___ Data for this task ___

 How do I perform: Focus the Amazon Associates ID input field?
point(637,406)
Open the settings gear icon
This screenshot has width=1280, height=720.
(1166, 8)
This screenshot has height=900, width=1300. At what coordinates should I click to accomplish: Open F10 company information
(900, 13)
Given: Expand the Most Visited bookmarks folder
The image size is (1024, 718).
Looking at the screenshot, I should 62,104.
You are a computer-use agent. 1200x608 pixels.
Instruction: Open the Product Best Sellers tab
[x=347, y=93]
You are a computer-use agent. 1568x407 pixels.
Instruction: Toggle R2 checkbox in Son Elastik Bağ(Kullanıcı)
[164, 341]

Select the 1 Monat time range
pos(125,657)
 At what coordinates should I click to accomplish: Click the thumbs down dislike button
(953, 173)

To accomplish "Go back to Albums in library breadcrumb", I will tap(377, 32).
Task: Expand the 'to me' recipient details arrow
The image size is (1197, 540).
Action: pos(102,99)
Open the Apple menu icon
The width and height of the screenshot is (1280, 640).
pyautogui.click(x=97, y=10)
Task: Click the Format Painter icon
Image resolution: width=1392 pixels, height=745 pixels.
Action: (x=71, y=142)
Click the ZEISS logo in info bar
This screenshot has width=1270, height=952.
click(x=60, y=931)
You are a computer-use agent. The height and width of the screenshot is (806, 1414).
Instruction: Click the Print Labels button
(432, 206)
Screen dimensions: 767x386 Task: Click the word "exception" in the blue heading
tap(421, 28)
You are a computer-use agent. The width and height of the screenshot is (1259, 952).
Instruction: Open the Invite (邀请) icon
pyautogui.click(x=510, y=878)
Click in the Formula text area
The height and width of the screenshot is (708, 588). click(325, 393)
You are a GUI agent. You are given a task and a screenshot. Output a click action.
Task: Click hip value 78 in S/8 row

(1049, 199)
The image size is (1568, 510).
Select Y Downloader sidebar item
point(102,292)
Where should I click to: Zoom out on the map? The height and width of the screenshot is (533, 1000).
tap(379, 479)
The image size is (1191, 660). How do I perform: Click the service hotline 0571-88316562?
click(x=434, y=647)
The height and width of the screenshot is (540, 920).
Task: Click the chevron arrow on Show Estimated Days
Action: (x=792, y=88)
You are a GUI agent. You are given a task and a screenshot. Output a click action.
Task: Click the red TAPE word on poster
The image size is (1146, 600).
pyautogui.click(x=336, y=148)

___

**Aim of the exercise**:
Write out every line of the listing that holds the word "Expand".

**Response to the exercise**:
Given: Expand the Most Visited bookmarks folder
Task: Expand the 'to me' recipient details arrow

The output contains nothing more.